Friday, April 27, 2012

CHINESE PEPS PLAYING THE NAME GAME


Buried in the Chinese corruption scandal du jour  was a cute trick used by Chinese PEPs to fool Western compliance officers seeking to confirm, or rule out, possible PEP status. The individual, whose true surname identifies him in China as the brother of an extremely powerful government official, alters his name for Hong Kong and overseas, in a unique manner.

The PEPs secret: he gives his name in Cantonese, rather than Mandarin Chinese, outside China. Unless compliance officers at your bank read both languages, and are also trained linguists, I seriously doubt that you will make this individual under his true name, and as a PEP.

                                                      Area where Cantonese is spoken.

Frankly, any high net-worth Chinese national, from the Peoples' Republic, who comes in the door, seeking to open and maintain a large account, should not be accepted without Enhanced Due Diligence, conducted by an individual fluent in Chinese, and able to make enquiries inside China, to verify the customer's identity. Watch yourself here.
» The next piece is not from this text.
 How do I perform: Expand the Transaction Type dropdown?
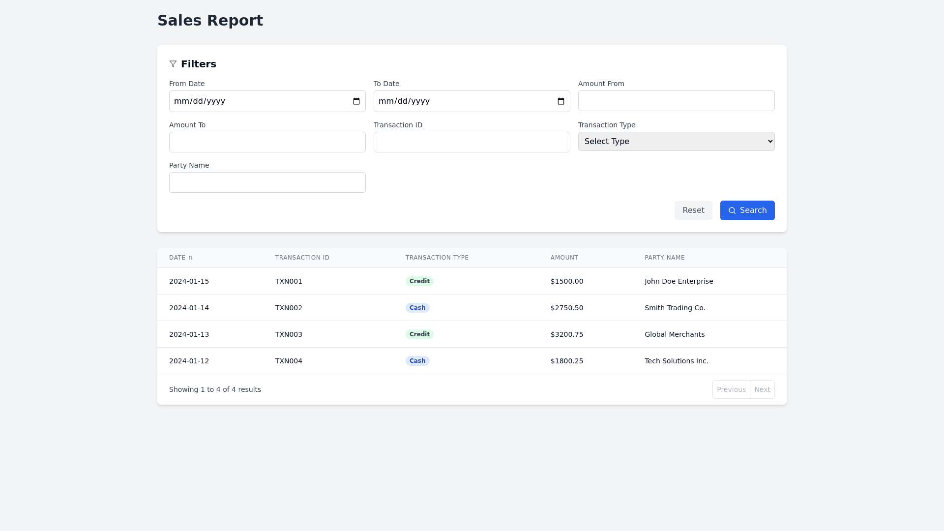coord(676,142)
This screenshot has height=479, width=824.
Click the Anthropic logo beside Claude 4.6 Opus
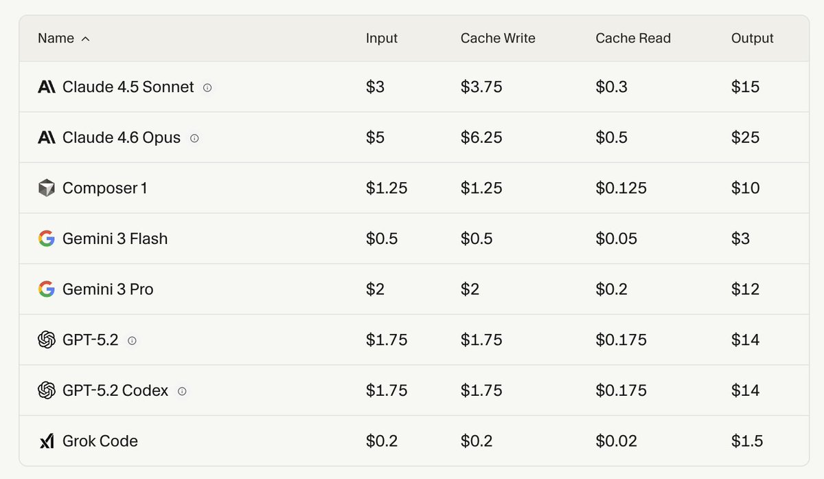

Frankly, I am still extremely unhappy with last year's disclosure, that some major American universities allow the children of high-ranking Chinese PEPs to register under an alias. They may want to spare the students harassment from democracy groups on campus, but they are doing banks a major disservice. If a compliance officer, at account opening, cannot identify a student as a PEP, whose father is a millionaire due to corrupt actions in China, he will not flag the account for future deposits. That means that, six months later, the PEP may move illicit funds into his child's account undetected.